__Action item__.
Copy out each line containing "heading" from the entries below.

__Record excerpts__.
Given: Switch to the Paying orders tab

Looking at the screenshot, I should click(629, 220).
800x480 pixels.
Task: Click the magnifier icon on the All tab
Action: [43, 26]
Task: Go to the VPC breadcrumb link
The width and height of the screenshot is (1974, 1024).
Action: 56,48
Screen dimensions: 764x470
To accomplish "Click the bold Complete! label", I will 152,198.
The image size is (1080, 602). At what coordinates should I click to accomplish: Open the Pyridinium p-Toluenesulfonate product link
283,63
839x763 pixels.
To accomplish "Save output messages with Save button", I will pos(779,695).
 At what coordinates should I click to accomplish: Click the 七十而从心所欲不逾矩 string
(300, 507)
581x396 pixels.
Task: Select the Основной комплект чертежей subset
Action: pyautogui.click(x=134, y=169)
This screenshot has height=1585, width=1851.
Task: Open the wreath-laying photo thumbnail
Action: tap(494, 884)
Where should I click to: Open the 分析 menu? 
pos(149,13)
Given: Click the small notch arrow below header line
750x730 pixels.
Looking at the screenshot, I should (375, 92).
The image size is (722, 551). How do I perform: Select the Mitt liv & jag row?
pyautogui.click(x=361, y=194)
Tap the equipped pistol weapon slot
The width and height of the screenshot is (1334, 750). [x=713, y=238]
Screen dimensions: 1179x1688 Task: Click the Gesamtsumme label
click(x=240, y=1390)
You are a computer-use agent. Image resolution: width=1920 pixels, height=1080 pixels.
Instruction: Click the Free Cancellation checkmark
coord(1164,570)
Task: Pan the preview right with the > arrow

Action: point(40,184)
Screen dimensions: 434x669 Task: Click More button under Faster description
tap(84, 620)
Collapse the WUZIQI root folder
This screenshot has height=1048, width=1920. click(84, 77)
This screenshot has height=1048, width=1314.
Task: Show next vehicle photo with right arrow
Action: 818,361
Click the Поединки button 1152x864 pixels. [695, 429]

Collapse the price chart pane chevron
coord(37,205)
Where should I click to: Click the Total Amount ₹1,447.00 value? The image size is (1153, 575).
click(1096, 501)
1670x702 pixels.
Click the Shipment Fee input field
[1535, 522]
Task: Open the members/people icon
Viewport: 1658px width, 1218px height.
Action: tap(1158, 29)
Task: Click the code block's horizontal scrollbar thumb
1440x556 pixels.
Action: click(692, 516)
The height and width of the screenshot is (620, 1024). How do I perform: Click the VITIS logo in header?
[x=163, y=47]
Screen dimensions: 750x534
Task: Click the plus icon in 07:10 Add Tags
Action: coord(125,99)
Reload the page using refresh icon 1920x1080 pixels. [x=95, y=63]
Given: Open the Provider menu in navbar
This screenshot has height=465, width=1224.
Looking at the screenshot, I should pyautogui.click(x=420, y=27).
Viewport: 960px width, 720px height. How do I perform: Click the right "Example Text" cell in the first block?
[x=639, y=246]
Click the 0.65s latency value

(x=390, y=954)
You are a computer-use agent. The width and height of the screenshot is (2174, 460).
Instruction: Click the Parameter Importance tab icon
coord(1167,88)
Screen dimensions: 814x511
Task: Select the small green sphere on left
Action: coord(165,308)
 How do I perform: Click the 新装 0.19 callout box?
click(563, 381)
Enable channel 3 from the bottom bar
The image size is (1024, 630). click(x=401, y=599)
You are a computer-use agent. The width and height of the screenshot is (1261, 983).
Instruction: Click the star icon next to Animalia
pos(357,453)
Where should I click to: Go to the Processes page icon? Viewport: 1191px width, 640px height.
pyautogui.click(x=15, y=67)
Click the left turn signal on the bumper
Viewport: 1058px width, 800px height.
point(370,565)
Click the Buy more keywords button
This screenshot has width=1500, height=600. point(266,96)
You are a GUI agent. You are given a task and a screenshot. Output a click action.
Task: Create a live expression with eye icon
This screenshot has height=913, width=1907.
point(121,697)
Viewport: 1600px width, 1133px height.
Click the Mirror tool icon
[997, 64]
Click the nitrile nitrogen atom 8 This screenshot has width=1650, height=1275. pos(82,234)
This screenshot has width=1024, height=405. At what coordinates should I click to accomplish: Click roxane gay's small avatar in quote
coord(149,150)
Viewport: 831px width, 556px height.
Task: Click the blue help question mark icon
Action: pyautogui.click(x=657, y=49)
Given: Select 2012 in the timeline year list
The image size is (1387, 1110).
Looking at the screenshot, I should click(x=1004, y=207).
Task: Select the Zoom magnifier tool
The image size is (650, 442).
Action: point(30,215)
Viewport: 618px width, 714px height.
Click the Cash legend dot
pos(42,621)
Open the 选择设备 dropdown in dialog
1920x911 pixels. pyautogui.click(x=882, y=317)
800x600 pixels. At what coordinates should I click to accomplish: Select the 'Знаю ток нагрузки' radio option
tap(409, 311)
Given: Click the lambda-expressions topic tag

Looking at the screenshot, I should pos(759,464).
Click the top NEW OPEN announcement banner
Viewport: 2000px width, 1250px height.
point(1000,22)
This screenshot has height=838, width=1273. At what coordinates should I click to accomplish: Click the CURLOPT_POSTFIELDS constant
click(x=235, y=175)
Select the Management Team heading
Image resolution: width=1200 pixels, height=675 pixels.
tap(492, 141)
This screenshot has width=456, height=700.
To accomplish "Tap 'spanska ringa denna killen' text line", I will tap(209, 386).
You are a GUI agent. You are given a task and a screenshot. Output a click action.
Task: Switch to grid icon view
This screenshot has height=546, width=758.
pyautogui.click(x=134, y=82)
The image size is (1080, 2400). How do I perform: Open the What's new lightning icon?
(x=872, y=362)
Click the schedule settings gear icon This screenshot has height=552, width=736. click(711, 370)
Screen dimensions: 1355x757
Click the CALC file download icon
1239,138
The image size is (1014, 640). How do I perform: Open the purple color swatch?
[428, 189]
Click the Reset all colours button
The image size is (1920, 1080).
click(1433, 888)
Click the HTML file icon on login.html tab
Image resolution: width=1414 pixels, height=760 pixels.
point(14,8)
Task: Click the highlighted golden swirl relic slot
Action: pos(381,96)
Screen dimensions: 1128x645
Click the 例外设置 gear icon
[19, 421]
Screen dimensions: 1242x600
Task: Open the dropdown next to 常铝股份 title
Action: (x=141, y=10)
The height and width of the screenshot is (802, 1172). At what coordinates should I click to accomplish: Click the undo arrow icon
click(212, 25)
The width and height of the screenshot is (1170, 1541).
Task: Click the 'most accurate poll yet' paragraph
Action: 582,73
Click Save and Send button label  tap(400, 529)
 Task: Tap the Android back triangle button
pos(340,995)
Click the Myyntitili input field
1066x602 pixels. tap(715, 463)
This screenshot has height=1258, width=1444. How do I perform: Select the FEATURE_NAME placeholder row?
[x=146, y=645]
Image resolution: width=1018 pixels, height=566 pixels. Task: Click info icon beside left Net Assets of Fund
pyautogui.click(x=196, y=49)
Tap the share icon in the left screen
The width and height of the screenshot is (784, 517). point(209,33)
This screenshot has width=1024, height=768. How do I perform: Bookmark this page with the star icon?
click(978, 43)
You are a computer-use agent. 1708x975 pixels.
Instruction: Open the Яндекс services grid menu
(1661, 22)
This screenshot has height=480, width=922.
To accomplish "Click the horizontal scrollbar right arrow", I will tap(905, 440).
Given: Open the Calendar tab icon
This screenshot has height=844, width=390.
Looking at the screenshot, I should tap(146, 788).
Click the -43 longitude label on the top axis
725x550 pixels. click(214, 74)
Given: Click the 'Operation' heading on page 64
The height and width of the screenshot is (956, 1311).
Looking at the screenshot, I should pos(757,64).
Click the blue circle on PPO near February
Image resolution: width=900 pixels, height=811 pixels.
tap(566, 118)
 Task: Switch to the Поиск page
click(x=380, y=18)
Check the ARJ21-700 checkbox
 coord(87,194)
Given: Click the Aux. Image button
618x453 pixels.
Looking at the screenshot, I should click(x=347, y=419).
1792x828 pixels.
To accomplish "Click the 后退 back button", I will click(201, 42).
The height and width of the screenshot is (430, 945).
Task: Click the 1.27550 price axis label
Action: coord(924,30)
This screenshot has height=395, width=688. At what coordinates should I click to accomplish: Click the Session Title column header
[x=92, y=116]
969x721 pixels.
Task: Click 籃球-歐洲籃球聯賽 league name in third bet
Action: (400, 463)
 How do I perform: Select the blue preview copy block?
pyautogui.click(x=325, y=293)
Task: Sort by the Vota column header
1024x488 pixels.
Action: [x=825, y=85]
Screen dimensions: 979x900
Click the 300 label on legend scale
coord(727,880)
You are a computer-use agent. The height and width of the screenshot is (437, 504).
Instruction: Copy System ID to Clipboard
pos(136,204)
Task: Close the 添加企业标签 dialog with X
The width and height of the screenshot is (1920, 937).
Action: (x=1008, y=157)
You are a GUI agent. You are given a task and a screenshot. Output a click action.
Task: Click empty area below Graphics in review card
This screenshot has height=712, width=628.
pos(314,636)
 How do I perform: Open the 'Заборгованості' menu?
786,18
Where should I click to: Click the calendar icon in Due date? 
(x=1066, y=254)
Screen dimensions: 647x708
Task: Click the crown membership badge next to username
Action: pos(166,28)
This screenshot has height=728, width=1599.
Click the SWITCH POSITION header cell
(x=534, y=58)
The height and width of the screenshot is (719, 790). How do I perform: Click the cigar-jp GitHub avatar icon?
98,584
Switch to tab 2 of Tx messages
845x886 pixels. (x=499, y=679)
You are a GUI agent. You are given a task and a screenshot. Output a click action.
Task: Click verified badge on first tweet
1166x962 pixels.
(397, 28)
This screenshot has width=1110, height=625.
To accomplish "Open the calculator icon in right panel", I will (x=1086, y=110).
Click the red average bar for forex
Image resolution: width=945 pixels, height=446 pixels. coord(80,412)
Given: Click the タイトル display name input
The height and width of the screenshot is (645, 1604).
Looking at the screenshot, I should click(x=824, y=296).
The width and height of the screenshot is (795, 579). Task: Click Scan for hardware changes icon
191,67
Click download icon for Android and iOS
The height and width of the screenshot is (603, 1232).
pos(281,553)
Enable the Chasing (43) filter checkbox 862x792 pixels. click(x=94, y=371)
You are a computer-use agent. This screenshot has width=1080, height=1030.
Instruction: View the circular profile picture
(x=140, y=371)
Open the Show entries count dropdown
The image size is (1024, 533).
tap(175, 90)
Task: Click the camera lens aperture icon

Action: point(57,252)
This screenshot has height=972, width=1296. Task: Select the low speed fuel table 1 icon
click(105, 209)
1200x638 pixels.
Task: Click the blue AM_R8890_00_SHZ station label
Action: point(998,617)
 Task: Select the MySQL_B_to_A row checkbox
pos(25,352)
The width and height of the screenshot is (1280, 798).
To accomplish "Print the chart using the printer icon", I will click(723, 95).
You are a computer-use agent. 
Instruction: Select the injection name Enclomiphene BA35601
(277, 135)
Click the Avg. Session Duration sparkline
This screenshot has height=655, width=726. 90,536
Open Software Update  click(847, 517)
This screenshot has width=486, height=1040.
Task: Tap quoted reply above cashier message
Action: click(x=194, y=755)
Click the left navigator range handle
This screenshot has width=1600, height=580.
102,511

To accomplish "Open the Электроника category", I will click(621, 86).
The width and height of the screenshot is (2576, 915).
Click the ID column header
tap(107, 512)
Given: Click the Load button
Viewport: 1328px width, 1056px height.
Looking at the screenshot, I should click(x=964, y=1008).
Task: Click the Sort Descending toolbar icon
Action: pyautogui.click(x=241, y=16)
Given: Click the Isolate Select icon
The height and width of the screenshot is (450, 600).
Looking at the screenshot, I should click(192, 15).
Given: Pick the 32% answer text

__Completed exercise__.
Select the Management Team heading
Given: Click the 'Operation' heading on page 64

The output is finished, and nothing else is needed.